Brief → All that should come back is the lines of the data below from the one containing "You are a computer-use" to the one containing "Select the 2020-2021", inclusive, exactly as they stand.

Supplied data →

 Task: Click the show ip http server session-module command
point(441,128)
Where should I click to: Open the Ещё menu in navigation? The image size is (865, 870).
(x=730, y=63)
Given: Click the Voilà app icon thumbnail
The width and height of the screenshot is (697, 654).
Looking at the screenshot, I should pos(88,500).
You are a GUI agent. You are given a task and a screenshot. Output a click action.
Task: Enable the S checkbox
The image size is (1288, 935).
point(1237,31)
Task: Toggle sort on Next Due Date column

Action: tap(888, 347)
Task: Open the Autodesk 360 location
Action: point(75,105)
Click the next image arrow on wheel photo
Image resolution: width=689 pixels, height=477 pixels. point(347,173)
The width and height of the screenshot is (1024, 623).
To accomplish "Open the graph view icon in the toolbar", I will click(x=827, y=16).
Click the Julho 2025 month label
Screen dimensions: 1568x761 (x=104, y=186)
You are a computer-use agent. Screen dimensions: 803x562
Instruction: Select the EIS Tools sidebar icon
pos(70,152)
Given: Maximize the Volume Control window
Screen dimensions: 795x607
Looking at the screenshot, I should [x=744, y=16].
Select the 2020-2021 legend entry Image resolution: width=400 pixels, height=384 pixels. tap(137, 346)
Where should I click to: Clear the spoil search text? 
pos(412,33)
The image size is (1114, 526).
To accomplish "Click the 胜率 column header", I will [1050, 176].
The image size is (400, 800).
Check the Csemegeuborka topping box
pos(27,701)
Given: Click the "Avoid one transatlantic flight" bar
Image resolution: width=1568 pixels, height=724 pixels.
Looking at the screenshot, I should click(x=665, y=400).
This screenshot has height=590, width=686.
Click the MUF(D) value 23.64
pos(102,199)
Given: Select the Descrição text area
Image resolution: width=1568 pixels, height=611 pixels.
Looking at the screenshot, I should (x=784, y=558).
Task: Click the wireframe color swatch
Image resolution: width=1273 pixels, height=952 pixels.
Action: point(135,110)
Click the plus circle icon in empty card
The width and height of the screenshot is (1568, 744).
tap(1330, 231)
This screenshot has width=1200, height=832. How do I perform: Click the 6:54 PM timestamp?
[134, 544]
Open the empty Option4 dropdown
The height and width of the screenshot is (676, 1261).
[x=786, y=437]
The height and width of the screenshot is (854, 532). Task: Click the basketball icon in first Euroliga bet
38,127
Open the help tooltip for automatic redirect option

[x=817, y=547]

Solution to this problem →
You are a computer-use agent. Screen dimensions: 803x562
Instruction: Select the EIS Tools sidebar icon
pos(70,152)
Given: Maximize the Volume Control window
Screen dimensions: 795x607
Looking at the screenshot, I should [x=744, y=16].
Select the 2020-2021 legend entry Image resolution: width=400 pixels, height=384 pixels. tap(137, 346)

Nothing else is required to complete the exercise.